- Given passage
--- begin ---
Oh okay. That's good.


----------



## Aurali (Aug 18, 2009)

net-cat said:


> View attachment 8375



XD Pray with me this isn't real.


----------



## Aden (Aug 18, 2009)

Eli said:


> XD Pray with me this isn't real.



It might've been. It was a fake graphic, but it arose from a real idea that the telecoms were pushing when the net neutrality debate was big.


----------



## Irreverent (Aug 18, 2009)

CryoScales said:


> I believe that was the "Original Equipment Manufacturer". The version still in development before Mass Production of it occurs.



OEM is what goes to the PC makers. Release-Candidate, typically RC1, RC2, RC3, "GoldDisc" and then RTM is the sequence.



Eli said:


> XD Pray with me this isn't real.



Have't seen that Bell Systems Logo since the '60's.  They still use that down there?


----------



## net-cat (Aug 18, 2009)

Eli said:


> XD Pray with me this isn't real.


The fact that people believe that that might be real is rather disturbing to me. 



Irreverent said:


> Have't seen that Bell Systems Logo since the '60's.  They still use that down there?


Nope. It was added to make a point.


----------



## Irreverent (Aug 18, 2009)

net-cat said:


> Nope. It was added to make a point.



That was AGB's logo.....I got misty-eyed.


----------



## tikian12 (Aug 20, 2009)

Believe me, If you have the money go for Ultimate, I'm running windows 7 ultimate, the extra goodies are worth it.


----------



## Runefox (Aug 20, 2009)

tikian12 said:


> Believe me, If you have the money go for Ultimate, I'm running windows 7 ultimate, the extra goodies are worth it.



Out of morbid curiosity, which extra goodies are you using?


----------



## tikian12 (Aug 20, 2009)

Runefox said:


> Out of morbid curiosity, which extra goodies are you using?



The Bitlocker is a nice one, cause I am one PARANOID sob. not to mention i LOCKED IE from working.


----------
--- end ---
- Task requirements
Reproduce the part of the forum thread starting at "## Aden (Aug" and ending at "debate was big.". The entries after this forum thread come from a separate source.

- Listed records
--- begin ---
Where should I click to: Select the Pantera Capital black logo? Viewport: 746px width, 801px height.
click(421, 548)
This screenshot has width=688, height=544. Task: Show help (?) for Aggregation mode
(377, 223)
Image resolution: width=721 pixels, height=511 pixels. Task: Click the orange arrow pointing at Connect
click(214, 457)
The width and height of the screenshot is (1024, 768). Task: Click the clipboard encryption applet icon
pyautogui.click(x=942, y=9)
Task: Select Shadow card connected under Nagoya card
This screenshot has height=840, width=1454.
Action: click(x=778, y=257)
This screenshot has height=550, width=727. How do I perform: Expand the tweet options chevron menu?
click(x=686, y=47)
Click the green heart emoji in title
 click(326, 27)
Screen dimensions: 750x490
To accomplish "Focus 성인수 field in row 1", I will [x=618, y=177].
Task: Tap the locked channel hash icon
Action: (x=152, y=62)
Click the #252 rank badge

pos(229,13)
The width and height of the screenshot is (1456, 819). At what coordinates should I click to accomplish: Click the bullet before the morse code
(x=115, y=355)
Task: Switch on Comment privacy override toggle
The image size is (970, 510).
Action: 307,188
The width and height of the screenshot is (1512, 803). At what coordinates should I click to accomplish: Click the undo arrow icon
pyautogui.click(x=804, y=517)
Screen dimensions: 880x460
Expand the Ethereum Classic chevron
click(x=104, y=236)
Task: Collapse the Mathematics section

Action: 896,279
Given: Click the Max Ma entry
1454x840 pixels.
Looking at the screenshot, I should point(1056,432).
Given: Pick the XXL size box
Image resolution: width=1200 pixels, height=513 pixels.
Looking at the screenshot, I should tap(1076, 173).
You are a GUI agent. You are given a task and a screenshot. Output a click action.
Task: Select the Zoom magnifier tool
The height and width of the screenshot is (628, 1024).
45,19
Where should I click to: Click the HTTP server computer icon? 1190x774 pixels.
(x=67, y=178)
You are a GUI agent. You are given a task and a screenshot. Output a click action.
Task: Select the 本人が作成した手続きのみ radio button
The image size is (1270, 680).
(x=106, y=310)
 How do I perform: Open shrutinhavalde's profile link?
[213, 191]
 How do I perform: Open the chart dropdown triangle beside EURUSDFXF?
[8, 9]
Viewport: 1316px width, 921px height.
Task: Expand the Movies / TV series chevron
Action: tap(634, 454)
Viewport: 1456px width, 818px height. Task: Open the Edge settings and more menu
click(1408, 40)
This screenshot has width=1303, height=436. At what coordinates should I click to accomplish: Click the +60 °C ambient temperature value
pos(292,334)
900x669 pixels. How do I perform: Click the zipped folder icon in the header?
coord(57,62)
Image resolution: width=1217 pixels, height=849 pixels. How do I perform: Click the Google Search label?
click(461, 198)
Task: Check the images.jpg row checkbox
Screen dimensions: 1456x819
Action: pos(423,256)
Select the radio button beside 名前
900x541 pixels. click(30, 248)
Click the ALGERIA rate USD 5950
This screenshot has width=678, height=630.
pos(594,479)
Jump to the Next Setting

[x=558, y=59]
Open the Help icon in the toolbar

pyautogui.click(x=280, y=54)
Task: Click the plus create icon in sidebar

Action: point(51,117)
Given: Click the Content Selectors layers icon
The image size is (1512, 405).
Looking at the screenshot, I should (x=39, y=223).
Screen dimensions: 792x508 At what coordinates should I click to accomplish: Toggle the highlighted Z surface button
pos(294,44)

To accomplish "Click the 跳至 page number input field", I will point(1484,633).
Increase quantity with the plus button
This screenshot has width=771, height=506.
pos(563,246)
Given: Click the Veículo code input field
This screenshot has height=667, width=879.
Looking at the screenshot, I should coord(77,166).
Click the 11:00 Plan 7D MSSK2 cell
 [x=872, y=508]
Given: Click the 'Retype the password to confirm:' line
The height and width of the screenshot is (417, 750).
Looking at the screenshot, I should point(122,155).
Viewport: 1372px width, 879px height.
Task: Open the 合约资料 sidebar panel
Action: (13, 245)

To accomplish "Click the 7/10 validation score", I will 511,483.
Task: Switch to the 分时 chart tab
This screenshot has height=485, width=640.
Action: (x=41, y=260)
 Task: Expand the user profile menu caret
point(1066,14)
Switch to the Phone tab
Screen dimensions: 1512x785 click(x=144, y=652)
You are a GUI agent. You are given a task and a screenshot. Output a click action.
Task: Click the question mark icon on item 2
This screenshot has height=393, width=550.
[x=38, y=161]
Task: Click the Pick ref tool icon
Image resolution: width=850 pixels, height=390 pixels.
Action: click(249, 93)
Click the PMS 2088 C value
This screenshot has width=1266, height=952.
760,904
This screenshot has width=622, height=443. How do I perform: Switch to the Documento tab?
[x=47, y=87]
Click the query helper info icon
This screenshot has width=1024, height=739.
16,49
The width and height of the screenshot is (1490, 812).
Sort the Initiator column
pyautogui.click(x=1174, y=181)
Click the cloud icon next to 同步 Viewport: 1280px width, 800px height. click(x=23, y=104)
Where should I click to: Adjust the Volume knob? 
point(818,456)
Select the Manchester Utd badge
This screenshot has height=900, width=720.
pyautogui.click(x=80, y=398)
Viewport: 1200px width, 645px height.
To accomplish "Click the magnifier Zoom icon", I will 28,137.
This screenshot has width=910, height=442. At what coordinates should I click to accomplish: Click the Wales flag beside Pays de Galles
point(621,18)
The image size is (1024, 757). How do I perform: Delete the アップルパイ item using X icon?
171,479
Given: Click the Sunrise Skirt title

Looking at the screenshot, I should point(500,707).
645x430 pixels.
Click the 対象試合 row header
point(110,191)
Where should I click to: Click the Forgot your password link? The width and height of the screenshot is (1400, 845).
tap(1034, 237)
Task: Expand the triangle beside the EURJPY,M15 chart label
--- end ---
- Task result
## Aden (Aug 18, 2009)

Eli said:


> XD Pray with me this isn't real.



It might've been. It was a fake graphic, but it arose from a real idea that the telecoms were pushing when the net neutrality debate was big.